EXERCISE INPUTS »
##########

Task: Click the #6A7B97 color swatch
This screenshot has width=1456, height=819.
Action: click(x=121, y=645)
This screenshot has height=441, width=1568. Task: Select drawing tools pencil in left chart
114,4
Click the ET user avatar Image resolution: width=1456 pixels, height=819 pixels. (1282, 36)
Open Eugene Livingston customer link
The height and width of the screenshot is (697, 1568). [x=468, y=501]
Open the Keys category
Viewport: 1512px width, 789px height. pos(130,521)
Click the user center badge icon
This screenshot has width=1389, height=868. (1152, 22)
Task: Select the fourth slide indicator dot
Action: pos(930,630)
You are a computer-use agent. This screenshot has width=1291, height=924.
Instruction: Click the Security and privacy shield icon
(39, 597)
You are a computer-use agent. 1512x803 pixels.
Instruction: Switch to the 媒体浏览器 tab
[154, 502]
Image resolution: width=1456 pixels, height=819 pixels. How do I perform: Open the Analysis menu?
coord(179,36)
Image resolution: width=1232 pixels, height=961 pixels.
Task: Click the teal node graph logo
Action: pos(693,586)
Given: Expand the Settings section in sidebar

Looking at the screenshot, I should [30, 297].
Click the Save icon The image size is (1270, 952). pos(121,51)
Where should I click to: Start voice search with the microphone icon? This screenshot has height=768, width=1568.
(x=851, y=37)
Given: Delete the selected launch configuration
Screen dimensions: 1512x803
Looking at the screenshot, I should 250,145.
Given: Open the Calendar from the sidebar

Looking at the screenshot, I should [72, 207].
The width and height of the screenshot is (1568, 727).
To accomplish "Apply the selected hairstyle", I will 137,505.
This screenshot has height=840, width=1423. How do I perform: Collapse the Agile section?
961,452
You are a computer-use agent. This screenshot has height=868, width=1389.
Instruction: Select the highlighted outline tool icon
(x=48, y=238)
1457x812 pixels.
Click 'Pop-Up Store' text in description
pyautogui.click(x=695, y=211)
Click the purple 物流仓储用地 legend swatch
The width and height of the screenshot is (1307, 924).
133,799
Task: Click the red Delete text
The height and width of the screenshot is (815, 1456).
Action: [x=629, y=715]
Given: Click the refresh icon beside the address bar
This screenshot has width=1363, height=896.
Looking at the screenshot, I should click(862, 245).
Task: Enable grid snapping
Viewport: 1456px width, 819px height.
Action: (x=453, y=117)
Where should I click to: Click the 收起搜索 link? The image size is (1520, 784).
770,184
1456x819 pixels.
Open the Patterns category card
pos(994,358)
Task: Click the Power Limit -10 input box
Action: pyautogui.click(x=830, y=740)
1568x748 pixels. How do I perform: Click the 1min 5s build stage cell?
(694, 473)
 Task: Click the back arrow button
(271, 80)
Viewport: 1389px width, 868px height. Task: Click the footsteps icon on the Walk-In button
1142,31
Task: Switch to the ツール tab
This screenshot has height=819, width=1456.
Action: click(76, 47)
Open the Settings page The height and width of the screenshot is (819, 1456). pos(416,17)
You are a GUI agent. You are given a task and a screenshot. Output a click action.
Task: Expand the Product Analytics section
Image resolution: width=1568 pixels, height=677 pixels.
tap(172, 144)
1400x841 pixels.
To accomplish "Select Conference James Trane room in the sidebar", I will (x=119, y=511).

##########

EXERCISE DIRECTIONS » Would you please repeat the lines from the one with "Task: Switch to the ツール tab" through the last line of the listing above, exactly and with nothing else?

EXERCISE RESULT »
Task: Switch to the ツール tab
This screenshot has height=819, width=1456.
Action: click(76, 47)
Open the Settings page The height and width of the screenshot is (819, 1456). pos(416,17)
You are a GUI agent. You are given a task and a screenshot. Output a click action.
Task: Expand the Product Analytics section
Image resolution: width=1568 pixels, height=677 pixels.
tap(172, 144)
1400x841 pixels.
To accomplish "Select Conference James Trane room in the sidebar", I will (x=119, y=511).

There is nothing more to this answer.